VOTERS DUMP KAMLA

In at least four general elections held in the 15-nation Caribbean trade group so far this year, the electorate has chosen to vote out all but one government with the latest being a change in administration in Trinidad and Tobago, easily the region’s largest economy.

On Monday, nearly a million eligible voters picked the main Afro-dominated People’s National Movement (PNM) to run the prosperous island nation off Venezuela for the next five years, dumping Prime Minister Kamla Persad-Bissessar and her multiparty, Hindu-led, People’s Partnership (PP).

The grouping had faced voters with a very comfortable 29 of the 41 parliamentary seats but new Prime Minister Keith Rowley, a volcanologist by profession, will run the country with a 23-18 majority, not the two-thirds that Persad-Bissessar had enjoyed since mid 2010.

Stunned and depressed at the loss, the outgoing prime minister opted to immediately dismiss state security guards and also chose to ride home in the back of a private car without security at her side. She also abandoned plans for a victory rally at her party headquarters, angering supporters and putting herself in a tenuous position to win support to become opposition leader.

Meanwhile, President Anthony Carmona on Wednesday afternoon made it official by swearing in Keith Christopher Rowley, 65, as the twin island’s seventh prime minister at a simple ceremony in Port of Spain.
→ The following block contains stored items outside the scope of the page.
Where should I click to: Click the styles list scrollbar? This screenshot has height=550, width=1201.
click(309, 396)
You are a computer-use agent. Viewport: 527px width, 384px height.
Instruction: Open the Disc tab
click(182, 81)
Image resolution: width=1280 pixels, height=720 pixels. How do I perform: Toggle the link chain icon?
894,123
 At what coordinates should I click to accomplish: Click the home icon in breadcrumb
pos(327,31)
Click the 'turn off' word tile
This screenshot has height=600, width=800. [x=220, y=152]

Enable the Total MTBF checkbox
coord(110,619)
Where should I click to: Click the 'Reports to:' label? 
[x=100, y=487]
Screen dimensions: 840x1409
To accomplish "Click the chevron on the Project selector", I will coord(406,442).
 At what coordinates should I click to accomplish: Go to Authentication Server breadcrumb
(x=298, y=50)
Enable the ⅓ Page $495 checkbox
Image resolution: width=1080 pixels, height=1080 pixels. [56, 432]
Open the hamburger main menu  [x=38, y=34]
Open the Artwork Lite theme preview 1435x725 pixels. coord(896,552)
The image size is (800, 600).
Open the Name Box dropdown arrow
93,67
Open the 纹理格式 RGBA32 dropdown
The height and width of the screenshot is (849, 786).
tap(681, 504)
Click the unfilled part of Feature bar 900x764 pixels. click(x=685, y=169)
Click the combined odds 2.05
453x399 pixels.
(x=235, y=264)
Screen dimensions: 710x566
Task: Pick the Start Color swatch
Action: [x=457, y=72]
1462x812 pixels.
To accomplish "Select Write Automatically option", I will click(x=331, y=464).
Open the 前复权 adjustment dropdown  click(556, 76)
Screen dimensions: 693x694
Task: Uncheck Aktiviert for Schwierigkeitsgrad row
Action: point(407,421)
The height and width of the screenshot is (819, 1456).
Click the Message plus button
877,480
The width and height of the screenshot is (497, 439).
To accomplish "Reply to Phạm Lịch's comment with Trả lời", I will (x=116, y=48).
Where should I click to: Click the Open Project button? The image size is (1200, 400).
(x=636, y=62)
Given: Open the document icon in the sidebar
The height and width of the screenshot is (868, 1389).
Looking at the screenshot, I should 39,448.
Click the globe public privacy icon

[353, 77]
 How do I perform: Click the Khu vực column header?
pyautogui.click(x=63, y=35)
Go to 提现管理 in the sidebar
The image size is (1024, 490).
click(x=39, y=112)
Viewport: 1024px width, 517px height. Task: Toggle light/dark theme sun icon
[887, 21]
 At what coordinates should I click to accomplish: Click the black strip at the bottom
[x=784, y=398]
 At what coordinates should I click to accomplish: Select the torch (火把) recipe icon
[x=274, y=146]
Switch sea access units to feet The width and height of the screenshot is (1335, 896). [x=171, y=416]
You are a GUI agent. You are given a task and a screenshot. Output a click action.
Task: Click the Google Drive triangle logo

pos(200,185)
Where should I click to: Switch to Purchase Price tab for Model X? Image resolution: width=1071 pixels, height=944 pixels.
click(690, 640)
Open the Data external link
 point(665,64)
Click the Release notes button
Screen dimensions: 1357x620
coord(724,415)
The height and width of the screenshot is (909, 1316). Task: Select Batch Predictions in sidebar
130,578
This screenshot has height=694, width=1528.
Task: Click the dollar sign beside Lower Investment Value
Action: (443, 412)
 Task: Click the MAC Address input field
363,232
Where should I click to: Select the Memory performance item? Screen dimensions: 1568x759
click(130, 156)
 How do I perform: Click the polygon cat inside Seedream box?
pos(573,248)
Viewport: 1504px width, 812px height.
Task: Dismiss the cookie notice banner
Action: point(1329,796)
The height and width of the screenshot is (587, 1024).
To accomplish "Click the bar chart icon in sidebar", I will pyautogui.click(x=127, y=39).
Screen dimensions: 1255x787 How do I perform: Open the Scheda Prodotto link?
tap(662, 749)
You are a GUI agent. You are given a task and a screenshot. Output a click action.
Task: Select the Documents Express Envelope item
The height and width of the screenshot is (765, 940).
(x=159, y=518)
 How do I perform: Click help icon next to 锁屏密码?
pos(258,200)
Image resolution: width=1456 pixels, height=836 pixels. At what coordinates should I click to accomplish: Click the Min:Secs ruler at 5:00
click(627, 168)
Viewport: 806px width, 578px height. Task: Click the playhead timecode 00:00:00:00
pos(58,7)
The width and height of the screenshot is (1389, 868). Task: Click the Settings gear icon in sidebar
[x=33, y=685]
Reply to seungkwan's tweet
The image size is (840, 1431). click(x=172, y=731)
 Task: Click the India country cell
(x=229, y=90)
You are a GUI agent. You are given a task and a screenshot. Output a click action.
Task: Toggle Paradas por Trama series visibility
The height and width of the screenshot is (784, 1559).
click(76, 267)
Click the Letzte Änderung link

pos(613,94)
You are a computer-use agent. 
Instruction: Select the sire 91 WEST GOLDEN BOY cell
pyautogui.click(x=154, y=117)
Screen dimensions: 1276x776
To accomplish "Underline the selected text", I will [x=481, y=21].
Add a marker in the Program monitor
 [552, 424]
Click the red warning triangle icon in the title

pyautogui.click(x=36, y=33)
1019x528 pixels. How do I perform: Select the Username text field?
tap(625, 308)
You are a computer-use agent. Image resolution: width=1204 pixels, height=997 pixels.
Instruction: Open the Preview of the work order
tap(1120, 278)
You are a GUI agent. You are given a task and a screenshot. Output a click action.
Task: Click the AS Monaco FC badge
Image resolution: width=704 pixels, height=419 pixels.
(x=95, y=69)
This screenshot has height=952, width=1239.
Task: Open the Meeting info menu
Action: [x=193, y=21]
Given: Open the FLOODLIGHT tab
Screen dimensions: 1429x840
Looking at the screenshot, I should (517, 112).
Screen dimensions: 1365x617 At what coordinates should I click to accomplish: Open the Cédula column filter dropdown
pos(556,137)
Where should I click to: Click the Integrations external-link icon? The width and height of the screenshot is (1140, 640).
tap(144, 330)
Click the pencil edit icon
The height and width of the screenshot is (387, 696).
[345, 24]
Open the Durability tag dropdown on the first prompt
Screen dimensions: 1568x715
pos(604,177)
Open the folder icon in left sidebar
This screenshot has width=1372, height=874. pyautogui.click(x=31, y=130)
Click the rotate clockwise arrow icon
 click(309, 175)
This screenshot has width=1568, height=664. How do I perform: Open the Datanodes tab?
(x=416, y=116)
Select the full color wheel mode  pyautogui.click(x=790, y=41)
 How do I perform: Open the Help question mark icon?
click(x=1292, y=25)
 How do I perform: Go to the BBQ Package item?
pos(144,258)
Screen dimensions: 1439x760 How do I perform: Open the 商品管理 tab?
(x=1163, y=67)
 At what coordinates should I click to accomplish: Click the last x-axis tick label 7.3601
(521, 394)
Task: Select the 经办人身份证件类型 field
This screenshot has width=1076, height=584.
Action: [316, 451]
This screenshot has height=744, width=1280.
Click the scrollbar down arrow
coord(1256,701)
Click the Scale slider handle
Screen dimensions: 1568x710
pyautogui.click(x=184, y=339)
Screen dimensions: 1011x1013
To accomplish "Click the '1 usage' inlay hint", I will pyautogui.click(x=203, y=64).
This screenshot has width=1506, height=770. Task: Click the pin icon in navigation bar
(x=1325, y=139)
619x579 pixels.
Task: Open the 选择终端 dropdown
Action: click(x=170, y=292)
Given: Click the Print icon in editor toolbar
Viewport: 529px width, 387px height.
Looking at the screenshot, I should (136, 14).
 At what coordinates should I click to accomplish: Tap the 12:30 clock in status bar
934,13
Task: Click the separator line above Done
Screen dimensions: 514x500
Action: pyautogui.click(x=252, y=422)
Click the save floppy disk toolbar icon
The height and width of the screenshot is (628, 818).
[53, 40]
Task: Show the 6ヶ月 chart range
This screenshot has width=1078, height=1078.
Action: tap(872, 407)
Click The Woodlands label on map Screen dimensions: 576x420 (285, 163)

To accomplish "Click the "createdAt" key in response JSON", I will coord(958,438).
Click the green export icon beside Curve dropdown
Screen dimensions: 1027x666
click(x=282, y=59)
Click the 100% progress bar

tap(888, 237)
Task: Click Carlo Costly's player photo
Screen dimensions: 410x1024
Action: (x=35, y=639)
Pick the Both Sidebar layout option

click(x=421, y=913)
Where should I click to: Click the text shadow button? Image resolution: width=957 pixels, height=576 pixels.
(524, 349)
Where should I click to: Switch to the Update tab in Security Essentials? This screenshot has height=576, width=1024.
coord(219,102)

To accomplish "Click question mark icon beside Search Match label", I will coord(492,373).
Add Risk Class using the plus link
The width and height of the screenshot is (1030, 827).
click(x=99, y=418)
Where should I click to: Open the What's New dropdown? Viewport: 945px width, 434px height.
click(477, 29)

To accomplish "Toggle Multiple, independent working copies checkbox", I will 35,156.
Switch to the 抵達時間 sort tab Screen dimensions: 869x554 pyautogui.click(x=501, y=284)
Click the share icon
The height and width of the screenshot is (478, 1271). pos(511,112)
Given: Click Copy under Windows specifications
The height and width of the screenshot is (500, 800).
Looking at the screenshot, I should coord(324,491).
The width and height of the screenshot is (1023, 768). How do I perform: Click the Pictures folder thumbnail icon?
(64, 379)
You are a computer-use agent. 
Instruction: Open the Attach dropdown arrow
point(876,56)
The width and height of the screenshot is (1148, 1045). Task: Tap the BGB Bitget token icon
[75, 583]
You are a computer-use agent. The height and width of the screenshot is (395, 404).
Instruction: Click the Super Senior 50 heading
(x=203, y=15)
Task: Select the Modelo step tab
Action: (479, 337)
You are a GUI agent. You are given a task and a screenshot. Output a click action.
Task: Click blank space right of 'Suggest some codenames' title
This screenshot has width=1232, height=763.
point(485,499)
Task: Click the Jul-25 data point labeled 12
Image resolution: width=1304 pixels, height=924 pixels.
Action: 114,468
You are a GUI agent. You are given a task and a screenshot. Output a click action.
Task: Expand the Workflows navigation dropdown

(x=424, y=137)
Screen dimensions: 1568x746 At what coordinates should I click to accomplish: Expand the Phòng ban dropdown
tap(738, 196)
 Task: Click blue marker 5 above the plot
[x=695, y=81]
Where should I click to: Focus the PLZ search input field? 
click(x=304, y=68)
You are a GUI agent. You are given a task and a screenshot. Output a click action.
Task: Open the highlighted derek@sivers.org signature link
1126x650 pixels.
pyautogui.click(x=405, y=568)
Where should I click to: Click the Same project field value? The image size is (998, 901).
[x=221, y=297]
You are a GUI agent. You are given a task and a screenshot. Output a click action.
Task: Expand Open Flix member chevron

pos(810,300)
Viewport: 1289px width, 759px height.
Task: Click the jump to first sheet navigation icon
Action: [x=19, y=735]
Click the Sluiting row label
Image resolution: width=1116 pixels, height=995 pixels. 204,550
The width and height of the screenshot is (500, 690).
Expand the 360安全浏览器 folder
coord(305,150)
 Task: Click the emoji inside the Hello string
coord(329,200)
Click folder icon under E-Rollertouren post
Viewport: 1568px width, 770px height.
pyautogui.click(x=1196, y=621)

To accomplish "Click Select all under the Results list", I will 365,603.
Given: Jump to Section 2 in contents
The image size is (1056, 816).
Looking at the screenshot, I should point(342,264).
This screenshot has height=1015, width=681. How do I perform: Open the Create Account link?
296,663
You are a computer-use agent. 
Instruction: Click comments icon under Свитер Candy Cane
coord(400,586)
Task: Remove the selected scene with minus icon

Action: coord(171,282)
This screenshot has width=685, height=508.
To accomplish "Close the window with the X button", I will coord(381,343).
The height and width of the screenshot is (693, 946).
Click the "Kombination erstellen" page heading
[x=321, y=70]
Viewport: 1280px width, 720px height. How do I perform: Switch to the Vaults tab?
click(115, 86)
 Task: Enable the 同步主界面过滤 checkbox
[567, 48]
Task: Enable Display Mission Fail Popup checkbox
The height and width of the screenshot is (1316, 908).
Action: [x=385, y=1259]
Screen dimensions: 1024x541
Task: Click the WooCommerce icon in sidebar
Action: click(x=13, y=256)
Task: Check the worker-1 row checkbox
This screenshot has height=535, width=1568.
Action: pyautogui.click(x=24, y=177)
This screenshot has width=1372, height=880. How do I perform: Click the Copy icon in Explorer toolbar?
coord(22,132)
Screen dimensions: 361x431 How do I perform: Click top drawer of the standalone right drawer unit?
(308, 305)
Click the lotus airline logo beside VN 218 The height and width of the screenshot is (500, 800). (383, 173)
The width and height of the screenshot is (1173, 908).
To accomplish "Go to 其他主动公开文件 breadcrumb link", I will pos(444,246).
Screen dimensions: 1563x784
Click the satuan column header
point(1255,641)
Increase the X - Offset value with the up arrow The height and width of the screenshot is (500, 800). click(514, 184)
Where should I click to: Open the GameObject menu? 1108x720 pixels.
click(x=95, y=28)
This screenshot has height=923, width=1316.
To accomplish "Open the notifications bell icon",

The loss for the partnership means that voters in the bloc of nations from Guyana and Suriname on the South American mainland to Belize in Central America have now dismissed governments in Anguilla, neighboring St. Kitts, Guyana and now Trinidad.

Only Desi Bouterse in Suriname has so far survived a year of voter discontent, after he won a second five-year term in general elections in late May trouncing a multiparty opposition and now being able to run Suriname without some of the key partners in the previous administration.

All eyes therefore now turn to St. Vincent in the Eastern Caribbean where Prime Minister Ralph Gonsalves is seeking a third consecutive term in office and is counting on completion of a new airport, large enough to take commercial jet planes to bolster his flagging fortunes in the polls.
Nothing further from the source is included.